▶ Work to be completed
All records need to be reproduced exactly. Keep every word as it is.

== Segment start ==

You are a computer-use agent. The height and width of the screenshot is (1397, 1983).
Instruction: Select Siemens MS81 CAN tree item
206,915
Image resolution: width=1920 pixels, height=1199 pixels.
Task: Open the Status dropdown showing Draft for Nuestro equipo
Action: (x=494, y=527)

== Segment end ==

▶ Reply
You are a computer-use agent. The height and width of the screenshot is (1397, 1983).
Instruction: Select Siemens MS81 CAN tree item
206,915
Image resolution: width=1920 pixels, height=1199 pixels.
Task: Open the Status dropdown showing Draft for Nuestro equipo
Action: (x=494, y=527)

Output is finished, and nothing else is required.